Calling the ECPay API
Special Note:
Please double check the following points when receiving and sending ECPAY API notifications:
- Make sure your server (i.e. ServerReplyURL) has already enabled the firewall (i.e. any other external IP can access your server), otherwise you will not be able to receive ECPay’s response (callbacks).
- ECPay’s connection port for API calls is only the HTTPS (443 port). Please use a legitimate domain name system (DNS).
- For the request method of API calls, please use HTTP POST.
- If you really need to use a Port, ECPay supports only HTTP Port 80 and HTTPS Port 443.
- Parameters sent to ECPay’s API should not contain any HTML tags, such us <br />, <B> or <h1> .

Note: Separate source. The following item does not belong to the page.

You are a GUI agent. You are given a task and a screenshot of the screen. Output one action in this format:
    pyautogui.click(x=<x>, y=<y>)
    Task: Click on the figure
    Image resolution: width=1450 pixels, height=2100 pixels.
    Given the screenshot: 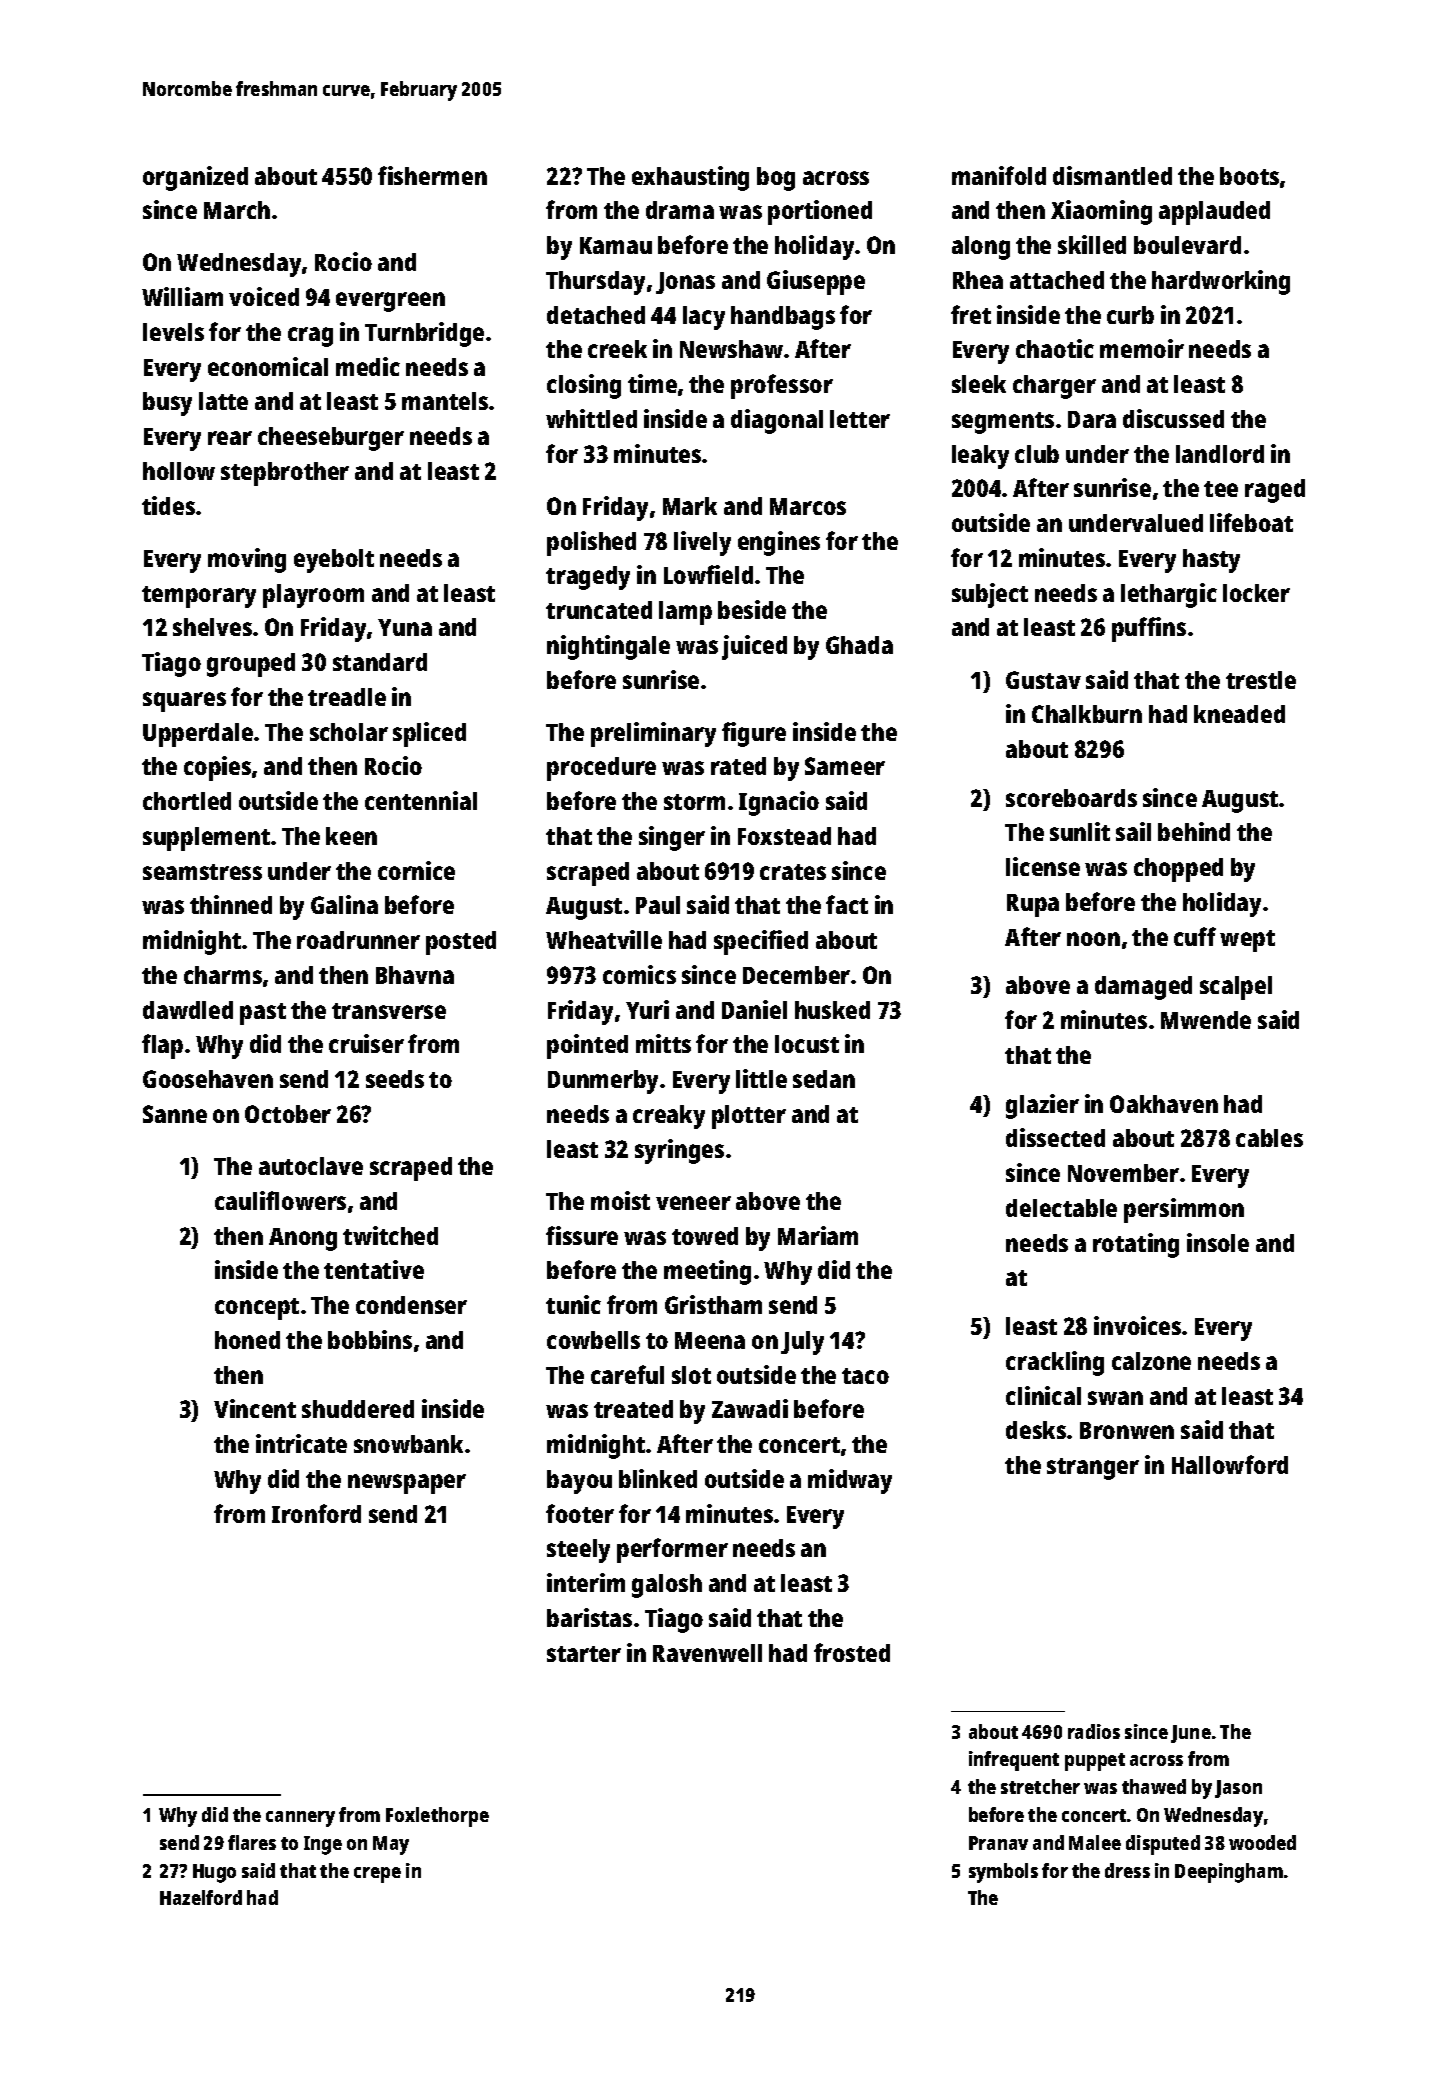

- When testing API calls, please do not place credentials (i.e. MerchantID, HashKey and HashIV) into the front-end code, such as JavaScript, HTML and CSS in order to avoid the theft of credentials and data leakage.
- Chinese characters are not supported in server URLs. Please converter the Chinese into punycode.
- For example, 中文.tw is converted into xn--fiq228c.tw.
- To protect customers’ rights and online transaction security, ECPay’s API services support only TLS 1.2 and above.
- If you are calling the API too fast, you will receive an HTTP Status Code 403, so please slow down the API and wait 30 minutes before calling again.If you need to access the API at a high speed, please contact the service provider.
Merchant Firewall Settings Instructions
- If the merchant’s firewall needs to connect to ECPay’s server, since ECPay’s server IP is not fixed, please set the following domain using the FQDN method: logistics.ecpay.com.tw TCP 443 (production environment) logistics-stage.ecpay.com.tw TCP 443 (stage environment) If your company’s firewall requires a fixed IP, please apply online at https://member.ecpay.com.tw/ServiceReply/CreateProblem. For the problem category and sub-category, please select: 申請主機IP鎖定.
- If the merchant’s firewall needs to allow access from ECPay’s server, please set the following domain to allow access: postgate.ecpay.com.tw TCP 443 (production environment) postgate-stage.ecpay.com.tw TCP 443 (stage environment) If your company’s firewall requires a fixed IP, there is no need to apply separately for the postgate IP, please use the ping command to query the IP address yourself.